Calculate: $$\lim_{x\to0} \frac{\sin ax\cos bx}{\sin cx}$$
My attempt: $$=\lim_{x\to 0} \dfrac {\sin (ax). \cos (bx)}{\sin (cx)}$$ $$=\lim_{x\to 0} \dfrac {\sin (ax)}{ax} \times \dfrac {ax}{\sin (cx)} \times cx \times \dfrac {\cos (bx)}{cx}$$ $$=1\times ax \times 1 \times \dfrac {\cos (bx)}{cx}$$
How do I do further?
On
There is a $0×\infty$ indeterminate form in $1×ax×1×\frac{\cos bx}{cx}$, which would make further resolution a little harder. A more direct approach: $$\lim_{x\to0}\frac {\sin ax\cos bx}{\sin cx}=\lim_{x\to0}\frac {\sin ax}{\sin cx}$$ $$=\frac{ax-\mathcal O(x^3)}{cx-\mathcal O(x^3)}=\frac ac$$
On
There's nothing wrong with the other answer, but I like to use Taylor series for these kinds of problems, since it is easy to take the limit of a rational function. Here's a few more words about how that expansion works.

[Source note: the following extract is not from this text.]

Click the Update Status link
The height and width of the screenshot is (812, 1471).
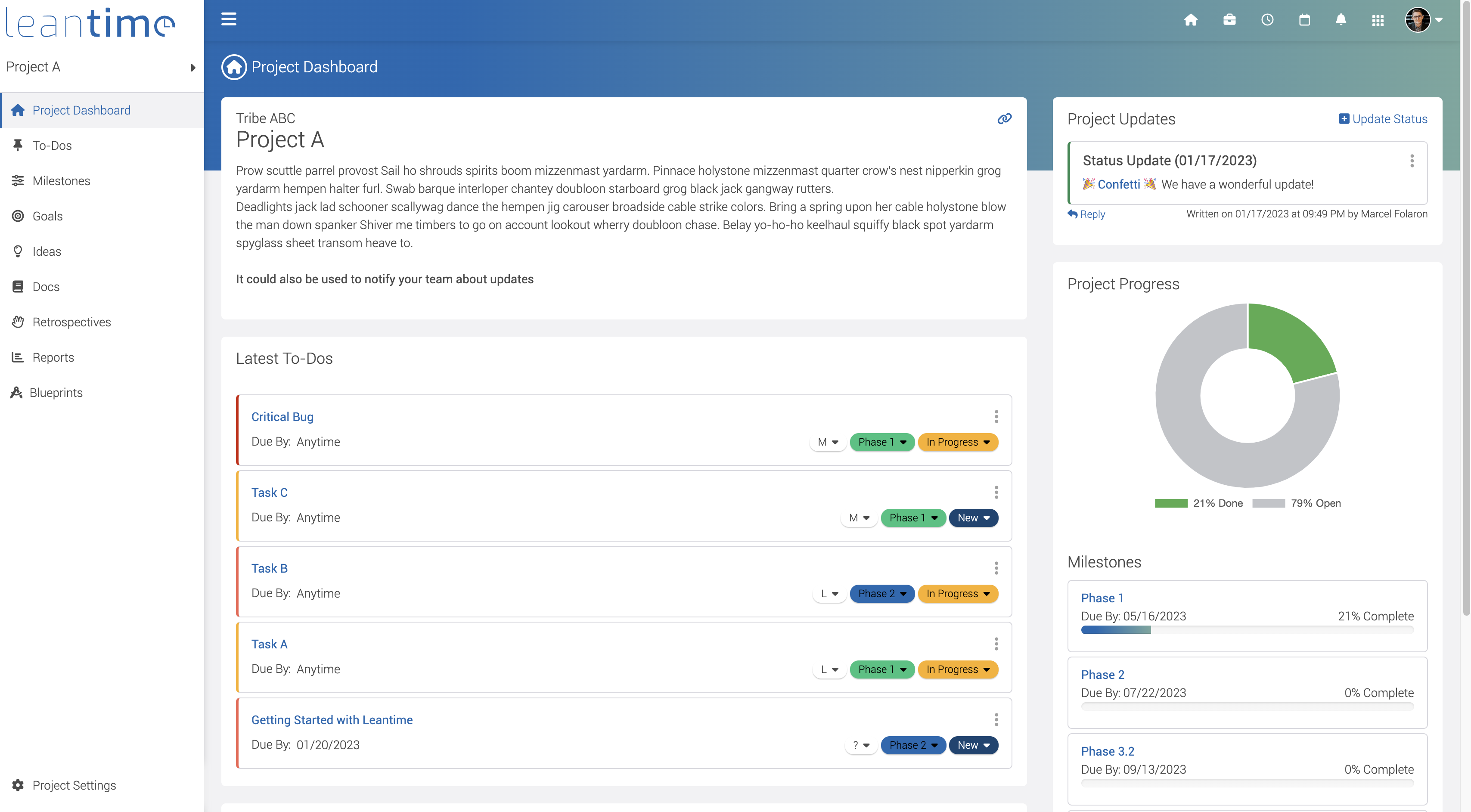(x=1383, y=119)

Using Taylor series, we can write the following:
$$\lim_{x \to 0} \frac{\sin (ax) \cos(bx)}{\sin(cx)} = \lim_{x \to 0}\frac{(ax - E_{\sin}(x))(1-b^2x^2+E_{\cos}(x))}{cx - E_{\sin}(x)}$$
Where the $E$ are error functions which go to $0$ as $x$ goes to $0$, and in particular, go to $0$ faster than $x$ does. Technically the top and bottom $E_{\sin}$ are different, but since they are going to $0$ in a moment anyway, we won't clutter things with any more notation.
Multiplying the limit out:
$$\lim_{x\to 0}\frac{ax - ab^2x^3 -E_{\sin}(x)(1-b^2x^2 +E_{\cos}(x))}{cx - E_{\sin}(x)}$$
Now since the error terms go to $0$ faster than $x$, we can cancel an $x$ from every term, and $\frac{E}{x} \to 0$ as $x \to 0$.
$$\lim_{x \to 0} \frac{a - ab^2x^2}{c}$$
Now the limit is obviously $a/c$, as found in the other answer.
On
$$\lim_{x \rightarrow 0}\frac{\sin \text ax \cos \text bx}{\sin \text cx}$$
Using linear approximation
$$L=f(\text a)+f'(x)(x-\text a)$$
Therefore, at $x=0$ $$\sin \text ax\approx \text ax$$ $$\sin \text cx\approx \text cx$$ $$\cos bx \approx 1$$
$$\lim_{x \rightarrow 0}\frac{\sin \text ax \cos \text bx}{\sin \text cx}=\lim_{x \rightarrow 0}\frac{(\text ax)(1)}{\text cx} \iff \lim_{x \rightarrow 0}\frac{(\text ax)(1)}{\text cx}=\lim_{x \rightarrow 0} \frac{\text a}{\text c}$$
$$\therefore \lim_{x \rightarrow 0} \frac{\text a}{\text c}=\frac{\text a}{\text c}$$
A bit of better than your: $$\lim_{x\rightarrow0}\frac {\sin ax\cos bx}{\sin cx}=\lim_{x\rightarrow0}\left(\cos{bx}\cdot\frac{\sin{ax}}{ax}\cdot\frac{cx}{\sin{cx}}\cdot\frac{a}{c}\right)=\frac{a}{c}$$